## Your instructions
The answer must be an exact copy of the lines from the one with "Where should I" through the final line of the records below, with no pictures.

## Material for this task
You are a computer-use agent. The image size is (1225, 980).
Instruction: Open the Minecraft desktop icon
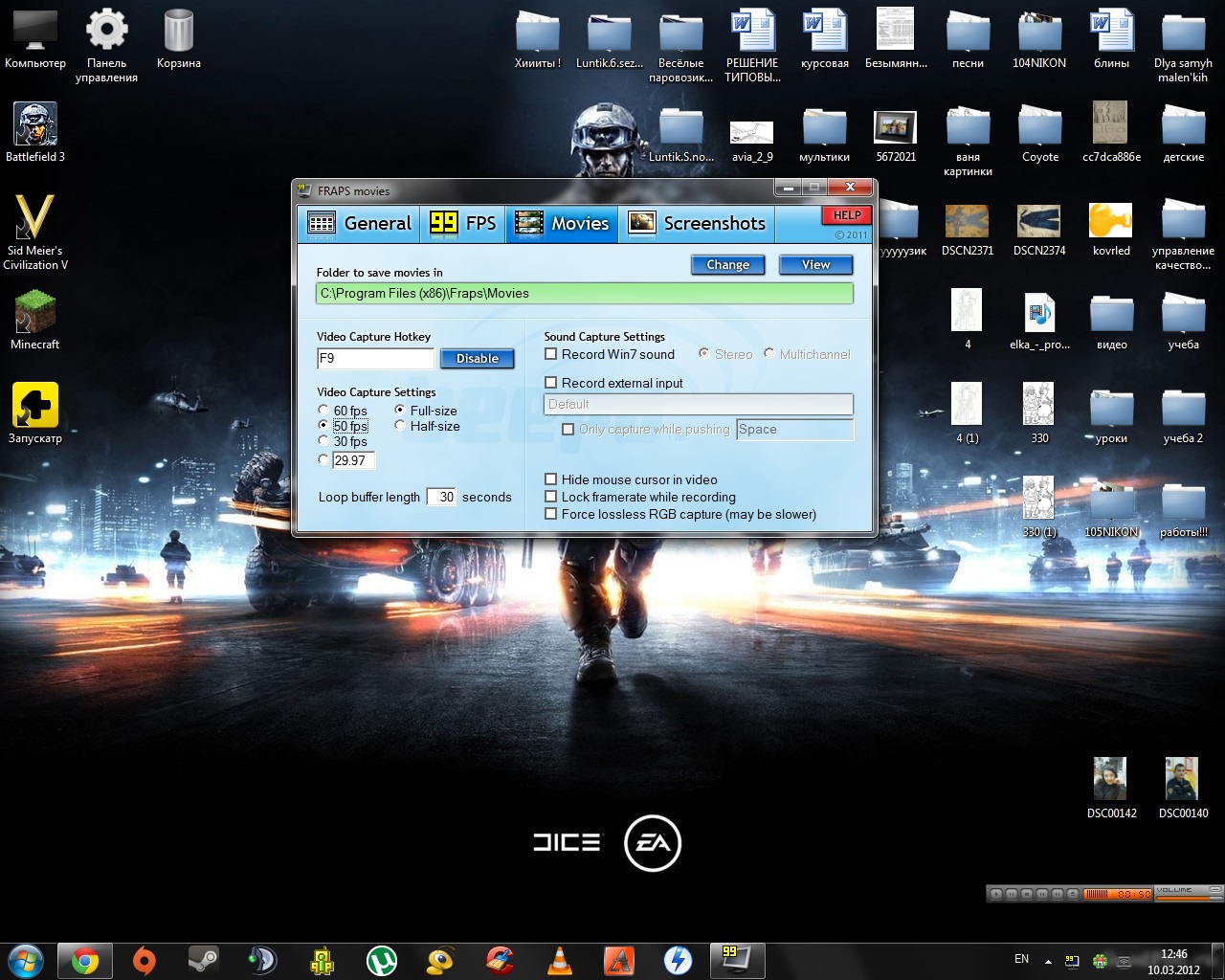[35, 321]
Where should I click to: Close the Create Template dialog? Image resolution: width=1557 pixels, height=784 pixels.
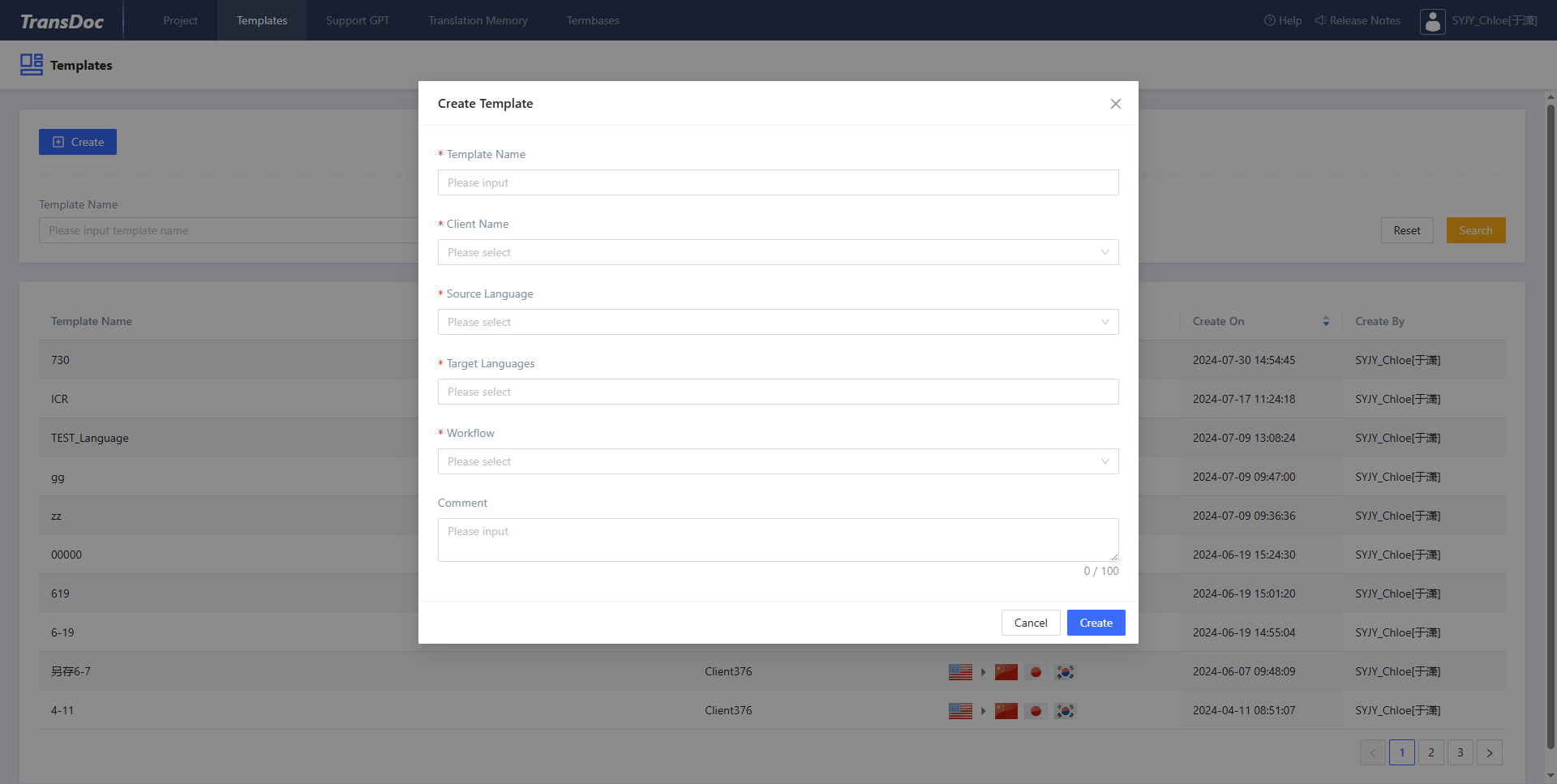point(1116,104)
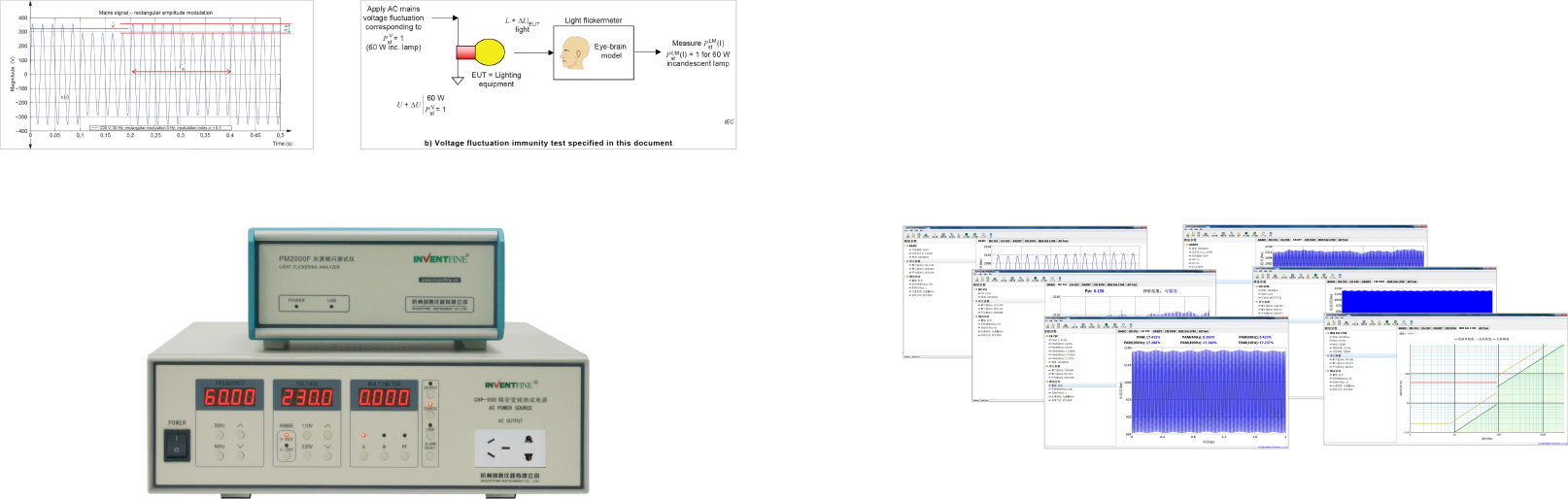This screenshot has height=499, width=1568.
Task: Click the POWER indicator LED on PM2000F
Action: [x=296, y=307]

## Answer
Where should I click to: Close the Create Template dialog? Image resolution: width=1557 pixels, height=784 pixels.
point(1116,104)
This screenshot has height=499, width=1568.
Task: Click the POWER indicator LED on PM2000F
Action: [x=296, y=307]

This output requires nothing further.